The main draw card here is setting. Kellough has done a good deal of research in laying out both the area around Toronto during its frontier period. The result is a historical mystery with a travelogue feel to it. Kellough takes us to a time and place nobody can visit anymore except through literature, and she does a great job of it. She includes a lot of interesting details about the history of the Canadian legal system that drew my attention, because it was very different from what those of us raised in the US have come to expect. I found this aspect of it fascinating.

I also really enjoyed the part played by the little dog, Digger. I wouldn’t care to see him start solving crimes, but I hope we see him again in a future installment.
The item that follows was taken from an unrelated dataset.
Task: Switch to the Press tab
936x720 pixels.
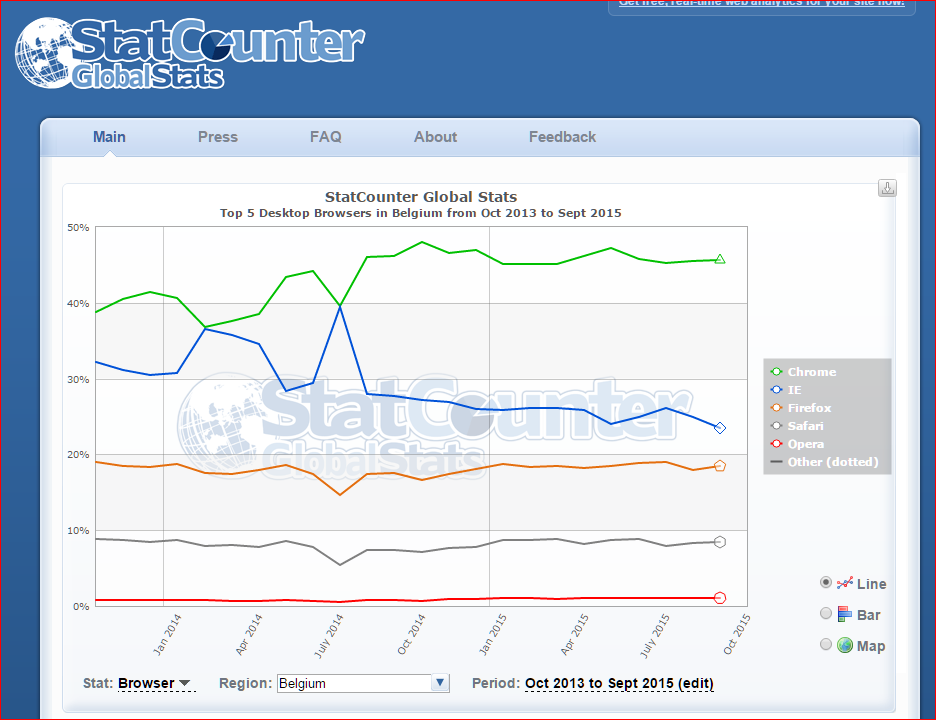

The only weak part is—perhaps unfortunately—at the beginning. There is so much of Thaddeus’s inner narrative, so much soul searching and comparison of beliefs among the various Protestant denominations that if I had not read Kellough’s work before, I would have wondered if I had inadvertently stumbled across Christian fiction. In fact, my notes show that at one part I wondered anyway.

Yet in another way, if there has to be a slow part, let it be at the beginning. And it’s clear that Kellough is not attempting to put together a thriller that grabs the reader by the throat, but rather is treating us to a relaxing story that one may take to the hammock and flop down with.

Nevertheless, by the time all the groundwork has been laid, it is a hard book to put down.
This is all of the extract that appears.